(Coordinate data for items)
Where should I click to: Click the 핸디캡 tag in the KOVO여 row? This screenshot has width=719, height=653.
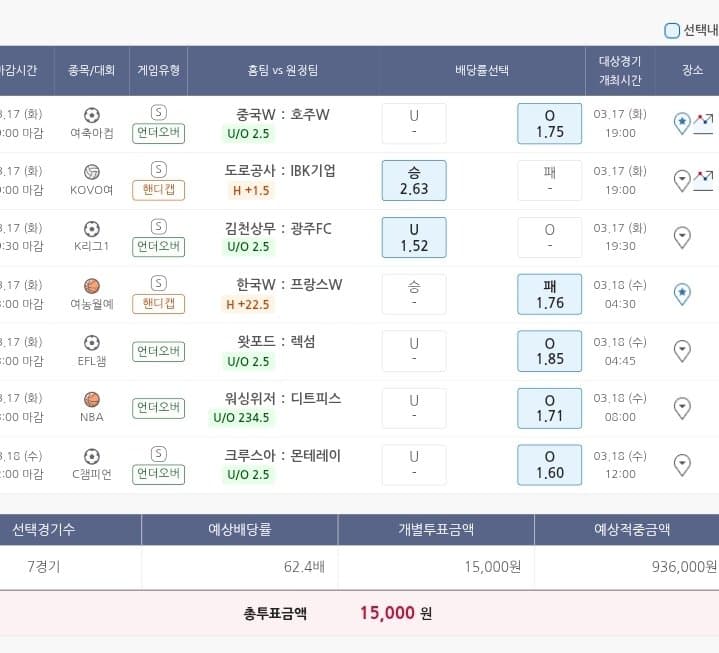point(158,190)

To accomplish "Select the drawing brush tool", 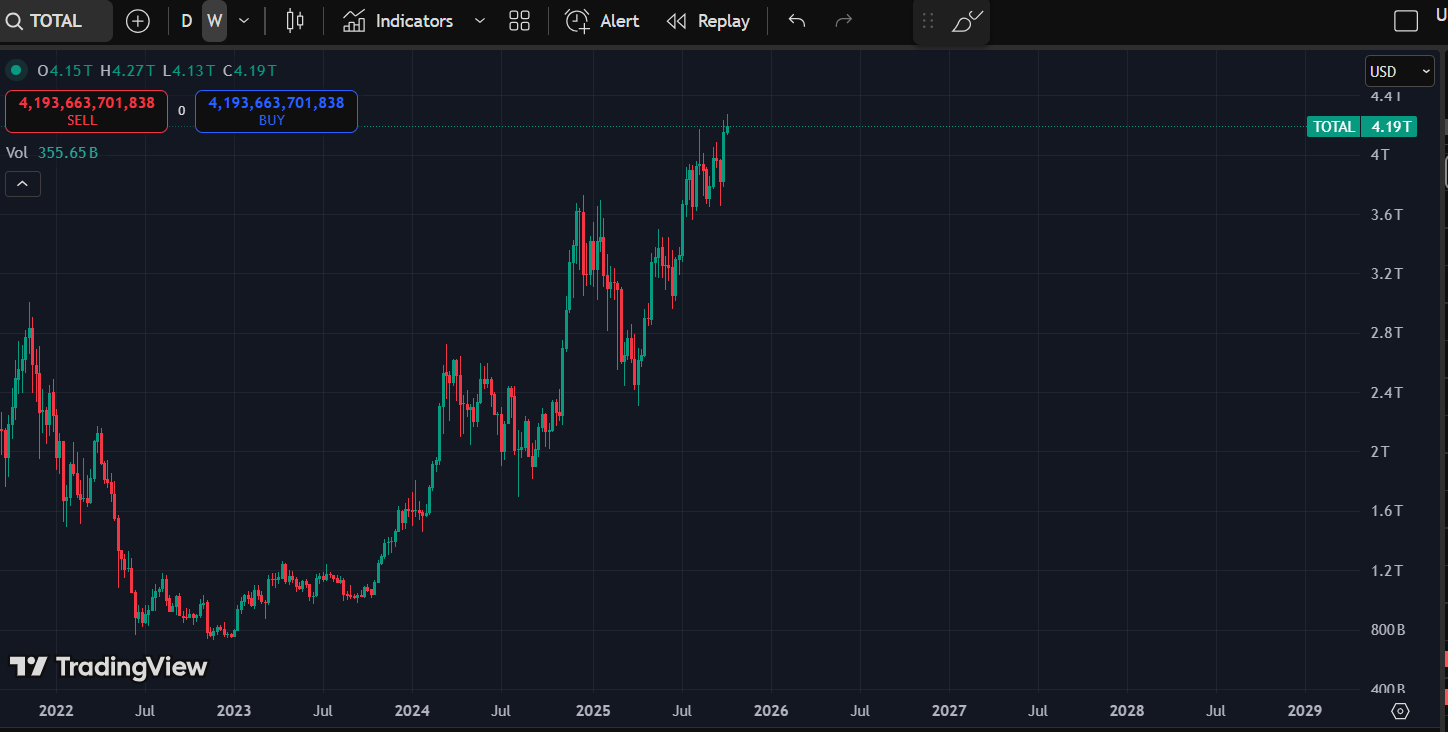I will [x=967, y=21].
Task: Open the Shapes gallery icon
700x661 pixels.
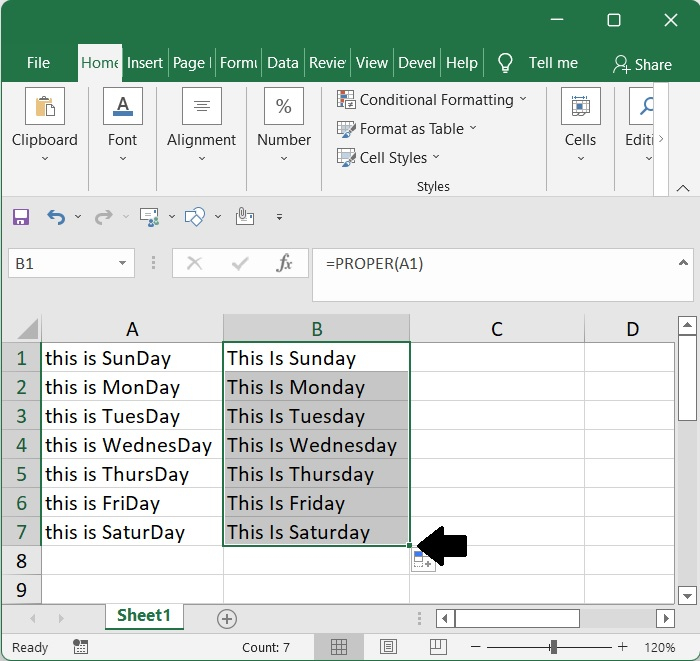Action: 196,217
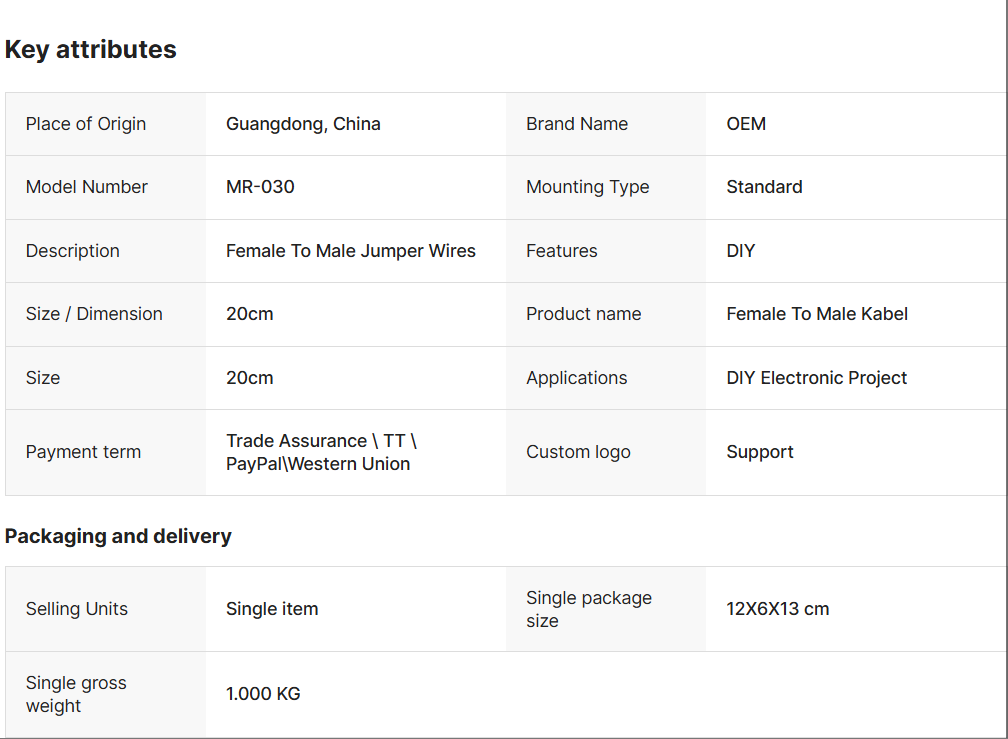Click the Key attributes heading
Screen dimensions: 1008x739
point(91,50)
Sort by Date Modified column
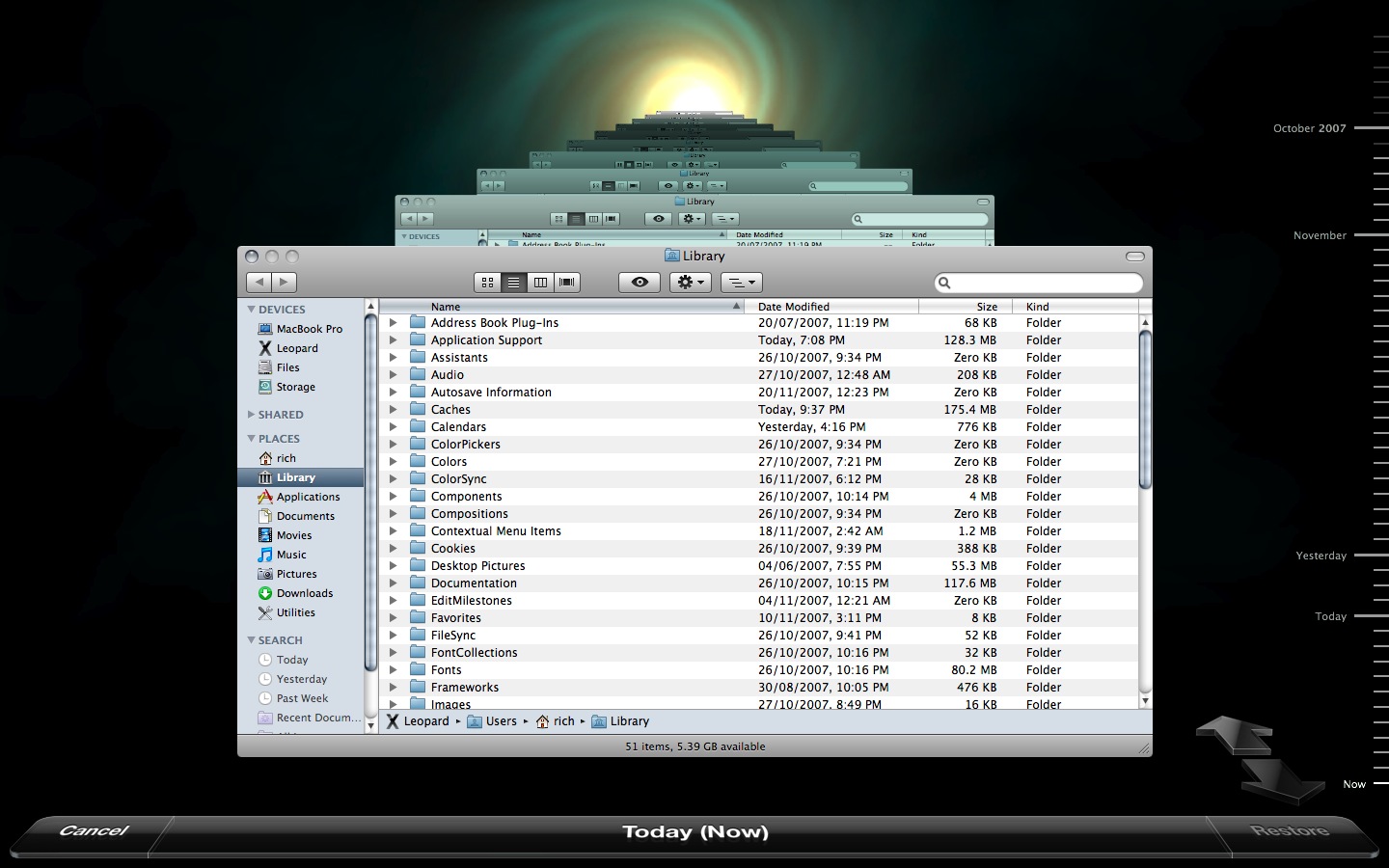This screenshot has height=868, width=1389. pyautogui.click(x=793, y=307)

[Written task]:
Lay out as a numbered list the lines above, beginning at the line that contains "Task: Open the Shapes gallery icon" and continuing through the last line, omitting any blank lines. Leave the pictures out of the list.

[Answer for the task]:
1. Task: Open the Shapes gallery icon
2. 700x661 pixels.
3. Action: 196,217
4. Click the Key attributes heading
5. Screen dimensions: 1008x739
6. point(91,50)
7. Sort by Date Modified column
8. This screenshot has height=868, width=1389. pyautogui.click(x=793, y=307)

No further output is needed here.